Being expendable: Biglaw attrition rates at the largest firm can hover around 20%. Know what that means about you? No leverage from day one until the day your two weeks notice lands. There is 0 incentive for anybody to make the job compatible with life. There is a line of people waiting to replace you. Until something actually breaks or goes wrong, how tired you are is directly proportionate to how much money the partners are earning.
The internal prison: When you're overwhelmed in biglaw, work/life balance quickly becomes "do a good job / life" balance. If the deadline looms and there's nobody else to do the work, the only options are do a mediocre job while getting sleep/life -- or making it sparkle while bleeding for it. There's something uniquely toxic about crushing yourself, but biglaw attracts the kind of people who do it. It makes the work product better, generates hours and is just baked into the system.
Billing and time keeping: Long day at the office? DOCUMENT EVERY 6 MINUTE INTERVAL OF IT UNTIL YOU GO HOME. Too tired? Good luck remembering it all tomorrow! Running timers? ETERNAL GUILT IF YOU PEE OR TLS WITHOUT PAUSING THEM. Had a day with a lot of down time? ENJOY THE PANG OF FEAR/GUILT AS YOU ENTER YOUR "SLOW" day.
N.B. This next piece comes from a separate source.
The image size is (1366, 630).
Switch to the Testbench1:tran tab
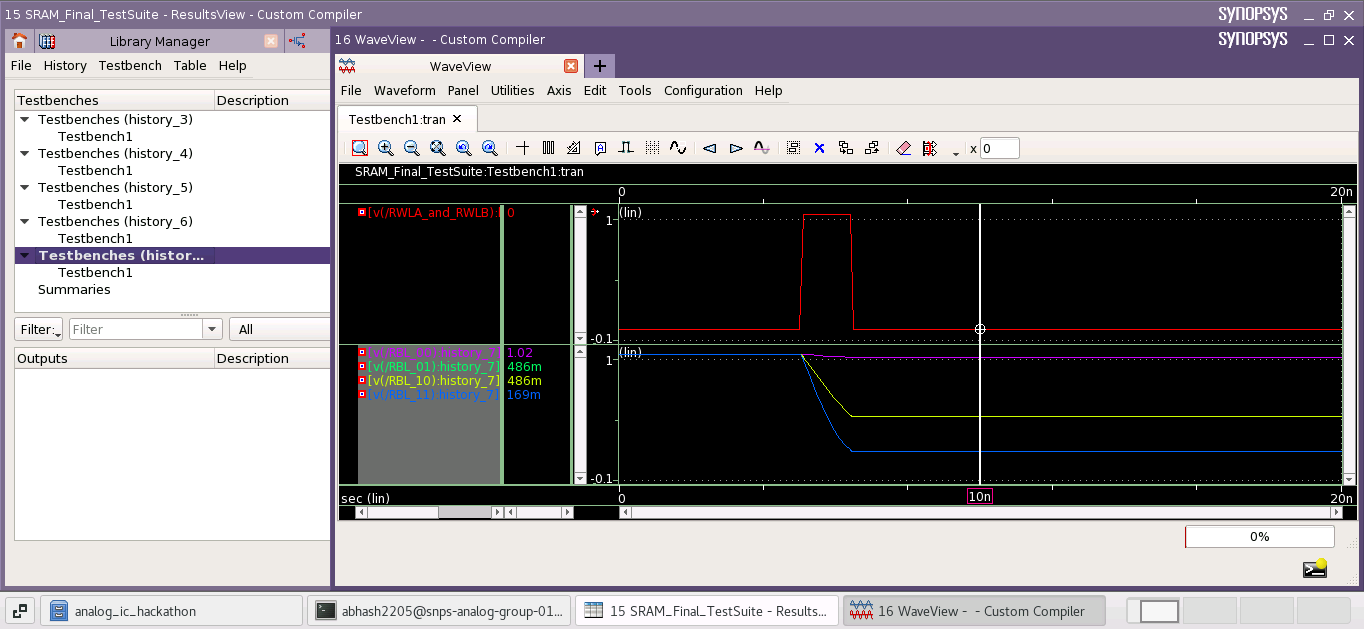coord(397,119)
Gnawing sense of inadequacy: I thought this was unique to being a 1L or a law student, but it turns out it just runs in the profession. The difference between "gnawing sense of inadequacy" and "
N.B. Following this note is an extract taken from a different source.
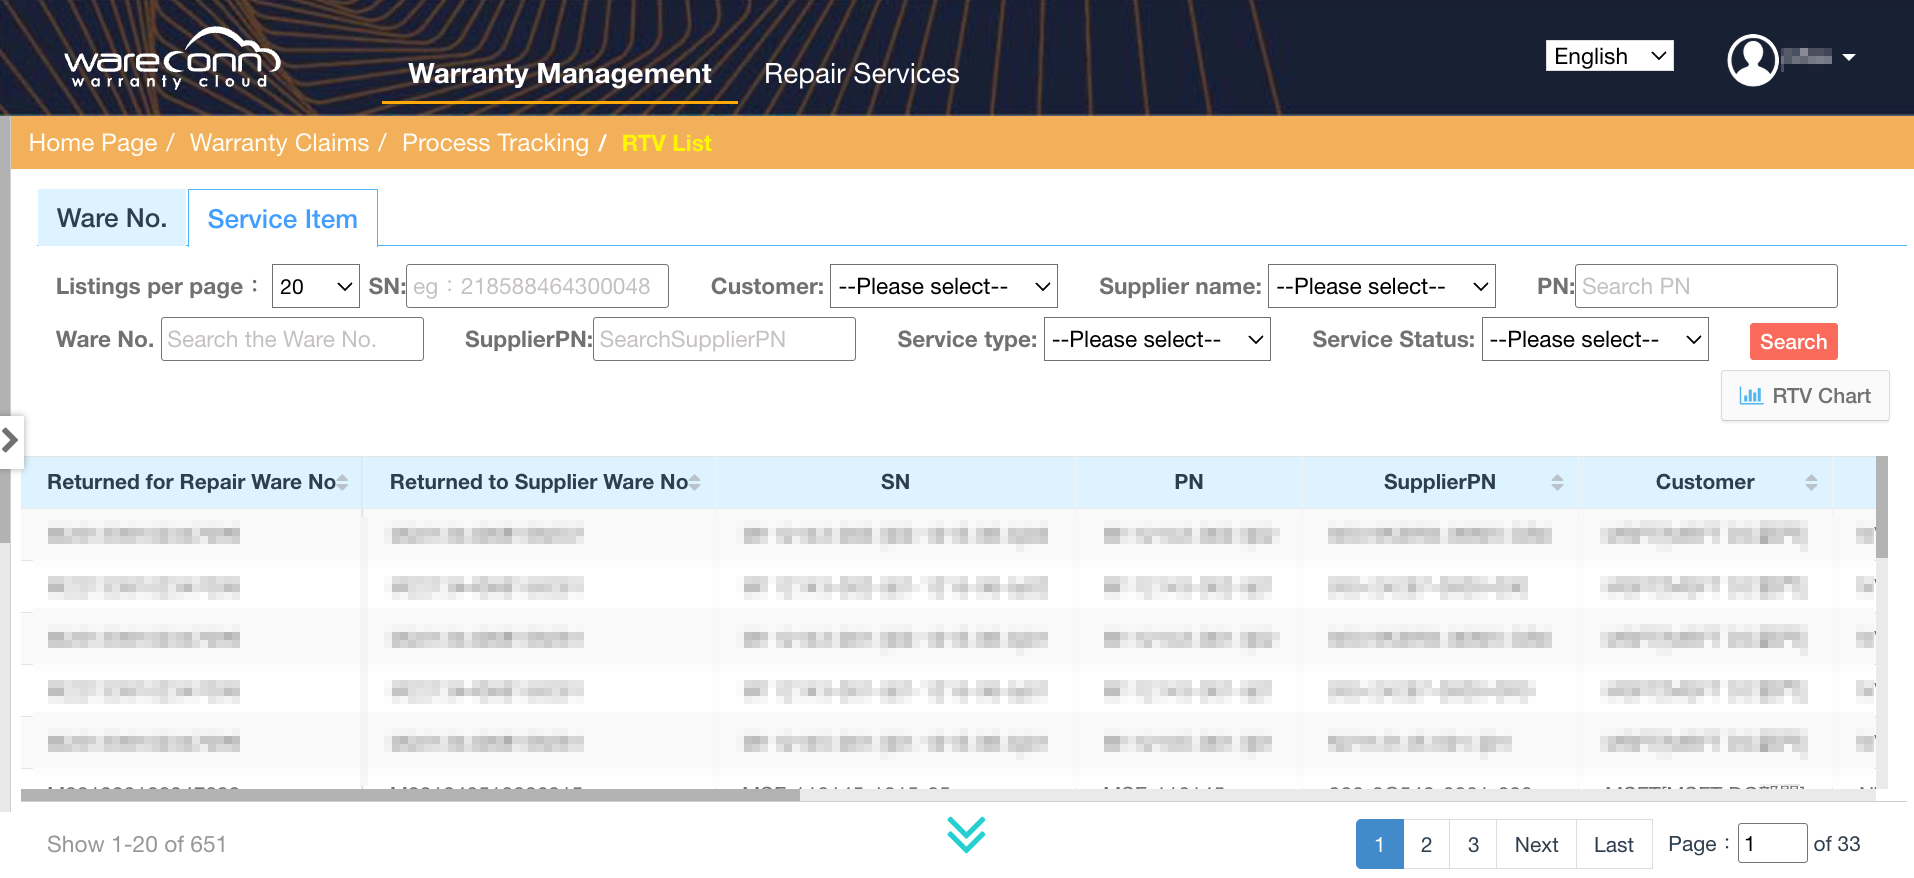
Task: Sort the Customer column
Action: tap(1811, 483)
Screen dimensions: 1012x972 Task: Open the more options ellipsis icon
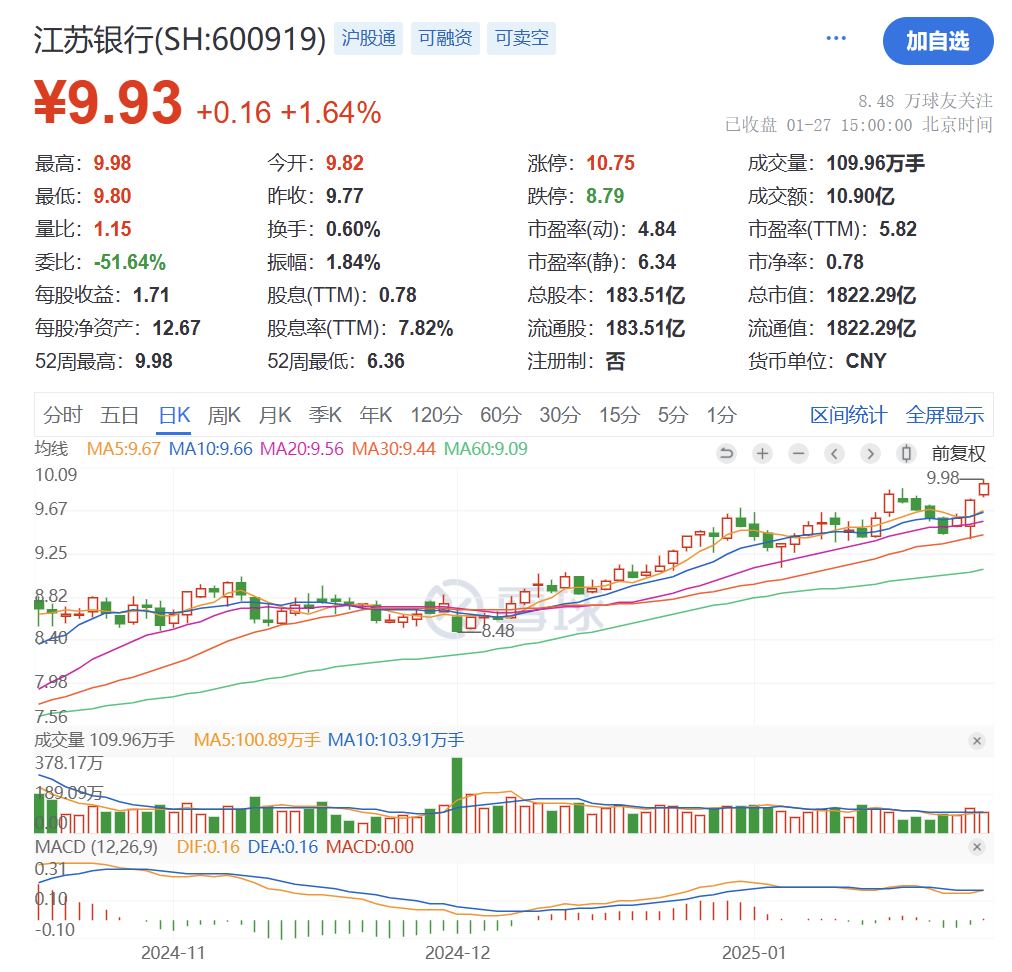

imposter syndrome" is the constant proof that you are, in fact, an imposter. Red markups, dirty looks, obvious failures. Biglaw tasks/deadlines are frequently impossible (like, flat out incompatible with the law of physics) and the humble hammer will fall repeatedly on your forehead. As far as I can tell the only time it stops is when you decide to accept "victory" on days that you shit the bed less frequently, or less disastrously, than your peers.